O monstro esfaqueado jazia no chão. Havia acontecido assim: Vitória, fora de si, retalhara o rato com 15 golpes de ódio e terror. Ao chegar, Jorge encontrara Vitória na cozinha, sentada, transida de medo, esperando-o com um sanduíche de mussarela. Ele a xingou de vagabunda preguiçosa, acusou-a de ter dado toda a comida pras crianças, chutou-a nas canelas e nas coxas, como prefetia a dar-lhe socos, e então subiu as escadas dizendo que ia tirar satisfação com Petrúcia, porque filha de peixe peixinha é e o menino cego não havia de ter comido a comida comprada com o dinheiro dele.

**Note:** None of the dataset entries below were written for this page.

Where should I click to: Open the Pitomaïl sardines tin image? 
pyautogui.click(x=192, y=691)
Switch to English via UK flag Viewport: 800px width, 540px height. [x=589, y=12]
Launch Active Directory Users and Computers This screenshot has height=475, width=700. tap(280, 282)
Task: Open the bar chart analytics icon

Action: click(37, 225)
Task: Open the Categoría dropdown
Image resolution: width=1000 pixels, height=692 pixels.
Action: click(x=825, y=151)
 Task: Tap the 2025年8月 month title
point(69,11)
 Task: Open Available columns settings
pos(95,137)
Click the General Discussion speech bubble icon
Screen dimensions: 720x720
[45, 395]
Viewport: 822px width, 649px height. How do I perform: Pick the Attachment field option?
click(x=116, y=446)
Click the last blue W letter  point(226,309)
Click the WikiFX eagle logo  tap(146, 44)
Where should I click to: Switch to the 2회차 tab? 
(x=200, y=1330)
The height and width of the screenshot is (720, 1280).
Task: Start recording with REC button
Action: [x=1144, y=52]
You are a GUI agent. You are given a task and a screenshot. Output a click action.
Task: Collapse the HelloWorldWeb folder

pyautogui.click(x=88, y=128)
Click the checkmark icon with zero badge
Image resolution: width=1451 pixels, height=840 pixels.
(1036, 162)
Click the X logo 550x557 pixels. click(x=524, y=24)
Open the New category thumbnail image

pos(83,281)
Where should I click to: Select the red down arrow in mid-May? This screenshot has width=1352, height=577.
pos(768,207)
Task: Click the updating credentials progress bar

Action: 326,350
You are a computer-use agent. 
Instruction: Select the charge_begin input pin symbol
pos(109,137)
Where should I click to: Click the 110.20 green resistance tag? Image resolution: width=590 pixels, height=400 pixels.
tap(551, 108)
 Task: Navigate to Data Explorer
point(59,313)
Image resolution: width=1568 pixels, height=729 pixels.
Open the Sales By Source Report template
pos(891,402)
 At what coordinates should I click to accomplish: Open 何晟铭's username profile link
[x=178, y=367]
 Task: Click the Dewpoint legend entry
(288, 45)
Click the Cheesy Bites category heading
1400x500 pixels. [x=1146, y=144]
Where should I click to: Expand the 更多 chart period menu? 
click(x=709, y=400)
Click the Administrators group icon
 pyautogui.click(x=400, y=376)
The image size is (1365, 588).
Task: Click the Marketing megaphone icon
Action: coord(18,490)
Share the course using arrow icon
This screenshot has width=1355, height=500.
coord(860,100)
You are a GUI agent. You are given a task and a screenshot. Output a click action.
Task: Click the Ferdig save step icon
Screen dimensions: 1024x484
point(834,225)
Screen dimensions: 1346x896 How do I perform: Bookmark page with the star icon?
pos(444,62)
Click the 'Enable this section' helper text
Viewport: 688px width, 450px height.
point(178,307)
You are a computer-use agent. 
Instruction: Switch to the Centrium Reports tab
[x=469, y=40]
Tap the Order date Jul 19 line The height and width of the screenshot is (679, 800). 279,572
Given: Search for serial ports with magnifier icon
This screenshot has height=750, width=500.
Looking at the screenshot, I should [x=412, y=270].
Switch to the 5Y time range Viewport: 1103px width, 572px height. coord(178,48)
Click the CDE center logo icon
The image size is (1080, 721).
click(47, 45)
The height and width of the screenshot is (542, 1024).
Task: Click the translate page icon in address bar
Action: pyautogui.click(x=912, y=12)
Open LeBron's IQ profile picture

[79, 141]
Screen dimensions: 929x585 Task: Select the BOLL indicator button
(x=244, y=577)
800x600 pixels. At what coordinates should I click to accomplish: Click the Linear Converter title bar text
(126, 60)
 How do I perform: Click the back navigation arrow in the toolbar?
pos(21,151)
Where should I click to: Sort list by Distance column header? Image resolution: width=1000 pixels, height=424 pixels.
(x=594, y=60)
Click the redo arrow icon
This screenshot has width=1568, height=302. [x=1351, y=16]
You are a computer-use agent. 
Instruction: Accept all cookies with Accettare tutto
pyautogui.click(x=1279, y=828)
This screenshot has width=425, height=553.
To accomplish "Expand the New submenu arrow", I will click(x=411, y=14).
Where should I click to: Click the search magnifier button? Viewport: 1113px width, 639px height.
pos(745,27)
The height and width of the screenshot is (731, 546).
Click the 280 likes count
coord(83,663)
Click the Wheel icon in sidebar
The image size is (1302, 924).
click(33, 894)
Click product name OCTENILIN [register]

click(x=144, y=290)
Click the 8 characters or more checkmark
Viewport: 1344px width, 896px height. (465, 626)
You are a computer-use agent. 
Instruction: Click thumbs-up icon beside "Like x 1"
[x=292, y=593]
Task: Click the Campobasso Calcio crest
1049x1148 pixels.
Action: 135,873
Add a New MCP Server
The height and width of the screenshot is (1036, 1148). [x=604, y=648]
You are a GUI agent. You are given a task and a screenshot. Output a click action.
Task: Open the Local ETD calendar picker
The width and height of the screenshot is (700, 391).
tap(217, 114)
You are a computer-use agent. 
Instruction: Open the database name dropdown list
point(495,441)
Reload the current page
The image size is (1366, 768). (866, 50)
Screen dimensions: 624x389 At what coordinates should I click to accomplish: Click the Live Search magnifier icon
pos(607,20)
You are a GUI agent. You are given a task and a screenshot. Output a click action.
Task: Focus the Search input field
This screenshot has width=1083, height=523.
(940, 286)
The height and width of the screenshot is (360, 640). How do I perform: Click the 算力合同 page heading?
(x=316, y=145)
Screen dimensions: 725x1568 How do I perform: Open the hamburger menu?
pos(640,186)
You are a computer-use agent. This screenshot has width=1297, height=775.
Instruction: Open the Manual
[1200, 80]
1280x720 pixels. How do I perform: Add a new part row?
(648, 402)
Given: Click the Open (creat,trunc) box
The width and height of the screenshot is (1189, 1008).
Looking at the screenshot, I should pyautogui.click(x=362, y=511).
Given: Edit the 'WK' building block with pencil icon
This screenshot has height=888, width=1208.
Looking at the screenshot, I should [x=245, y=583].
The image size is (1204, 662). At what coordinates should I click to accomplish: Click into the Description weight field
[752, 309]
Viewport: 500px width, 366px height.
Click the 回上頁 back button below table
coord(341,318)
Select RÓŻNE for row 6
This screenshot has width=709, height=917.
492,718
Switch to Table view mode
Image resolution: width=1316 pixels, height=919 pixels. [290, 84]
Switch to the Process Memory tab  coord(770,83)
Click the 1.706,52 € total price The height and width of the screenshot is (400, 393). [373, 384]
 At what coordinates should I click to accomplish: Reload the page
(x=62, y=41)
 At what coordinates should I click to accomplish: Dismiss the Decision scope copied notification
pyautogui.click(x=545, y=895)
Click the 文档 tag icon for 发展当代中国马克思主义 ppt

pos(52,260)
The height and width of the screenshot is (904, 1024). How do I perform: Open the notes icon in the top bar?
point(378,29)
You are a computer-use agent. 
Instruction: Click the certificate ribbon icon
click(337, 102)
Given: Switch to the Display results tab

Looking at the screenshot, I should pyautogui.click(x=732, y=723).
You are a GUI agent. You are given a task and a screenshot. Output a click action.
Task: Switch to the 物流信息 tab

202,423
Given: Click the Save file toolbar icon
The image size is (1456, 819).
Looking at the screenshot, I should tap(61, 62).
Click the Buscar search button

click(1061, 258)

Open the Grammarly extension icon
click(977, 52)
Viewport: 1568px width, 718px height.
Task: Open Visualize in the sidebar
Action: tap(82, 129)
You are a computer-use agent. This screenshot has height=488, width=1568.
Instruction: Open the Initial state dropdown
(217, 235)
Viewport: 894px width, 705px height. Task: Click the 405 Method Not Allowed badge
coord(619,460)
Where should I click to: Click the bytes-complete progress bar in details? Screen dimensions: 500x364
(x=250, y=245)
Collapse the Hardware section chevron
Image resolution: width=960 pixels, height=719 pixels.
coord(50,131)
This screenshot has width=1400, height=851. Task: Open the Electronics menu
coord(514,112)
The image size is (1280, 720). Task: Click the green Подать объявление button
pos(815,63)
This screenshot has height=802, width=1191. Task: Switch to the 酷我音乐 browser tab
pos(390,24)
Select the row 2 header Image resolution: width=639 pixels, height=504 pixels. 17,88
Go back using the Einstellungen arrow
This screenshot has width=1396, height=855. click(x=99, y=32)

Nessa hora, sabendo que o marido bateria na filha, lembrando das palavras de Ana Lúcia, Vitória chamou Jorge de volta, volta aqui seu viado filho da puta, ela disse, e quando ele voltou pra lhe dar mais chutes, ela o esfaqueou 15 vezes na barriga, no peito e no rosto, porque não viu o que fez, a vista escurecida como quando se desmaia, e assim ficou a cena, o rato morto a facadas sobre a pia, Jorge morto a facadas no chão. Vitória sorria.